Top of Given data

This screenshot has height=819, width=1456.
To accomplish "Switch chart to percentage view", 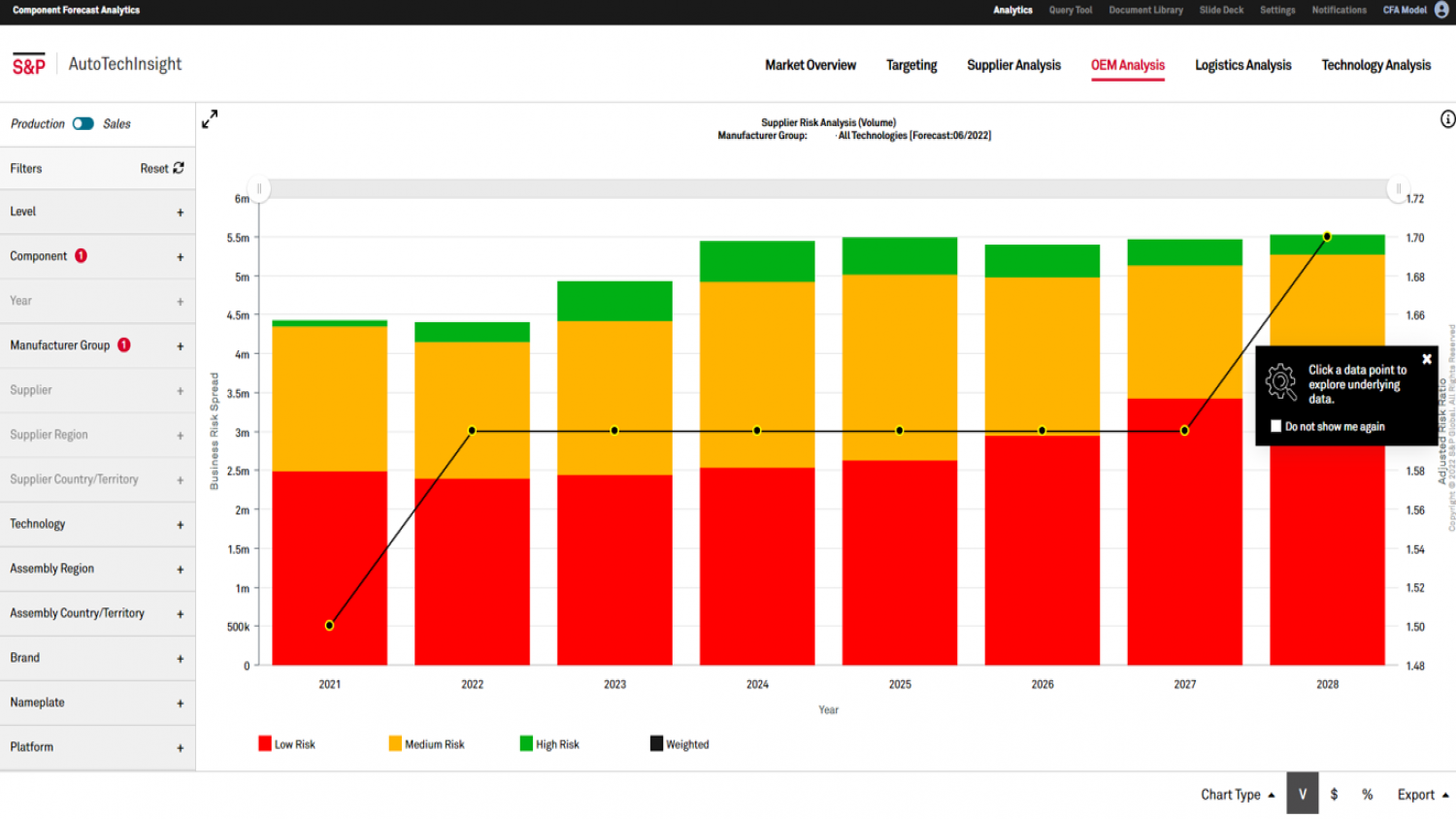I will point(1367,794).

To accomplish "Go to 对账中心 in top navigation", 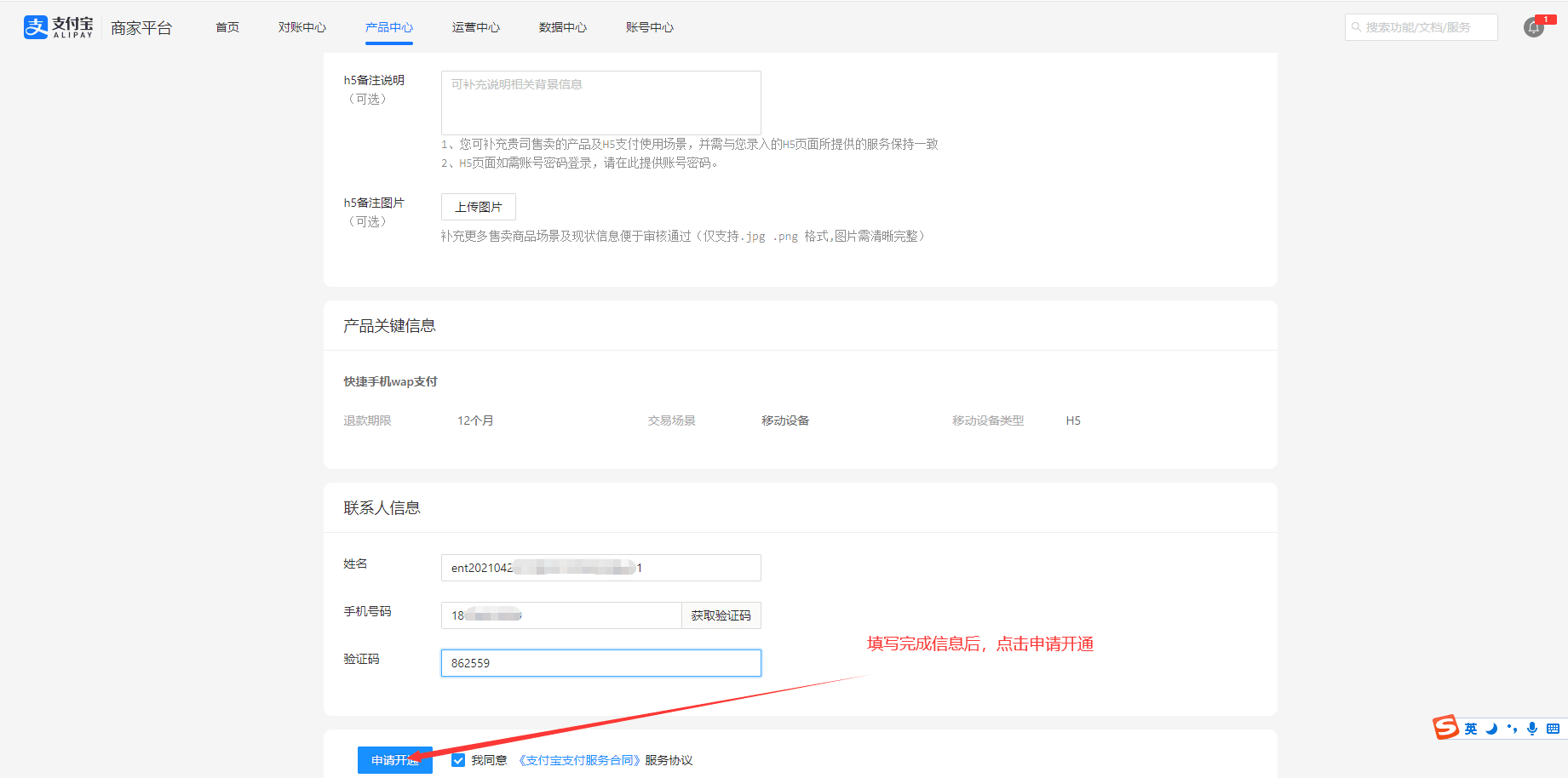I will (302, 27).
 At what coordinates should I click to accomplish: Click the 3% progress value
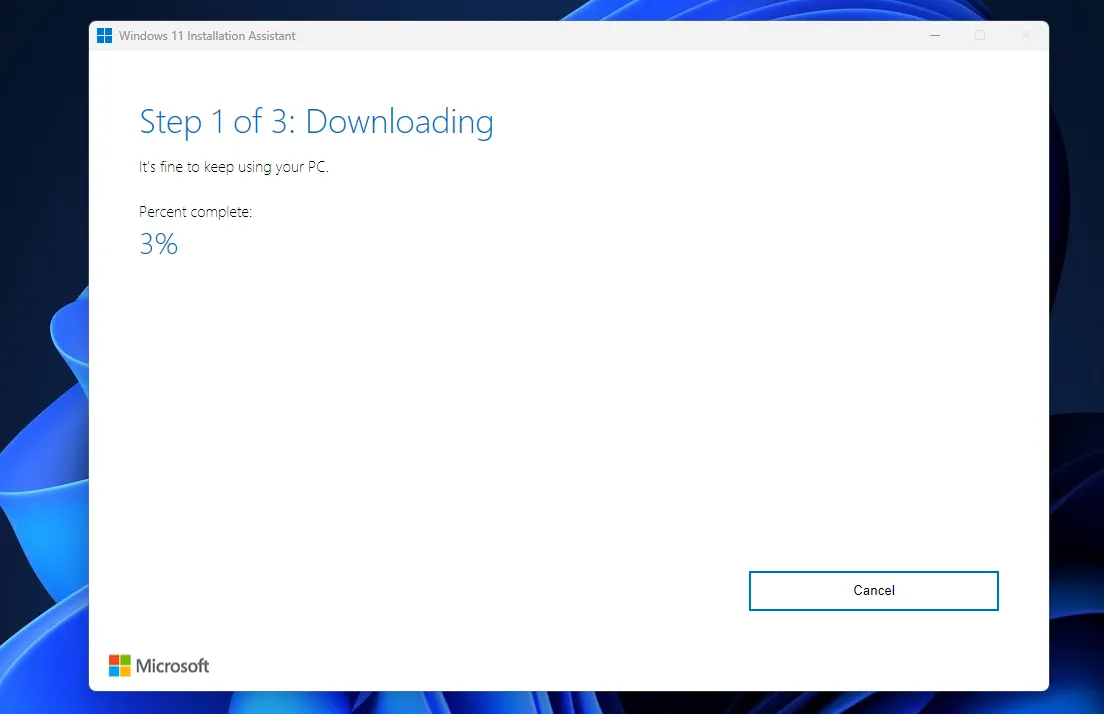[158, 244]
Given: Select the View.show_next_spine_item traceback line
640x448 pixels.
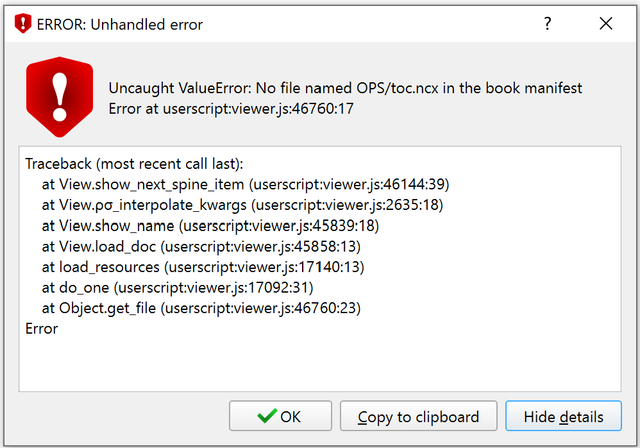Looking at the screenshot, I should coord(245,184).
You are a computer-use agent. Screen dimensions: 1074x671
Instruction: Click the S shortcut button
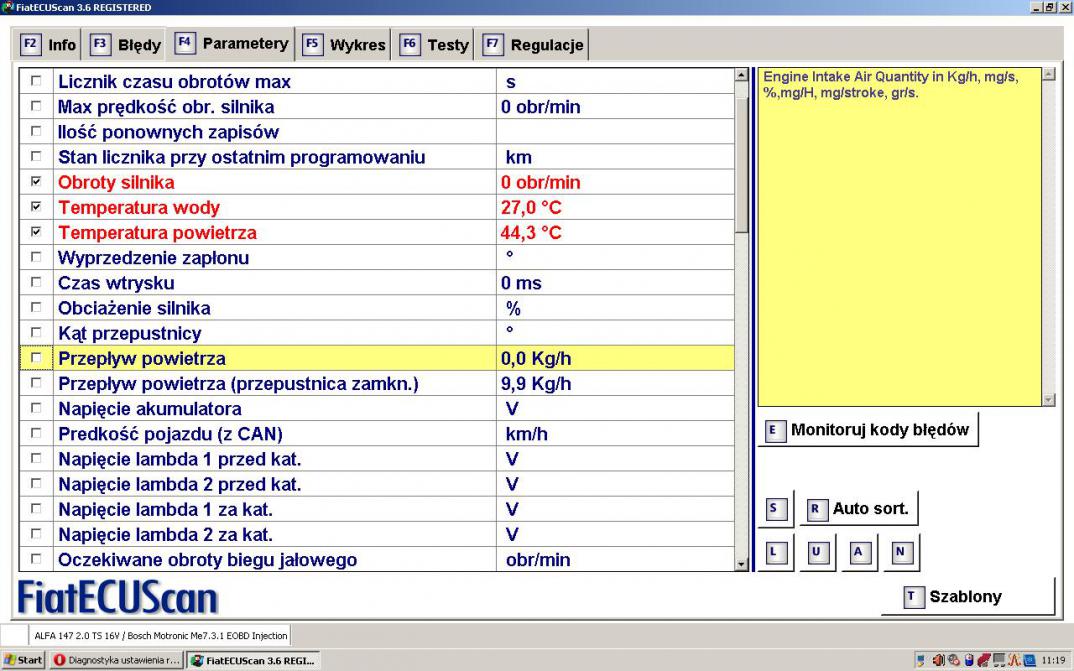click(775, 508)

Bottom of Given data

Work to be completed — Repeat the lines exactly, starting with the line that contains "Given: Select the" and ending with the last line of the entries. Keep both of those lines but no pictures.

Result for this task —
Given: Select the View.show_next_spine_item traceback line
640x448 pixels.
Looking at the screenshot, I should coord(245,184).
You are a computer-use agent. Screen dimensions: 1074x671
Instruction: Click the S shortcut button
click(775, 508)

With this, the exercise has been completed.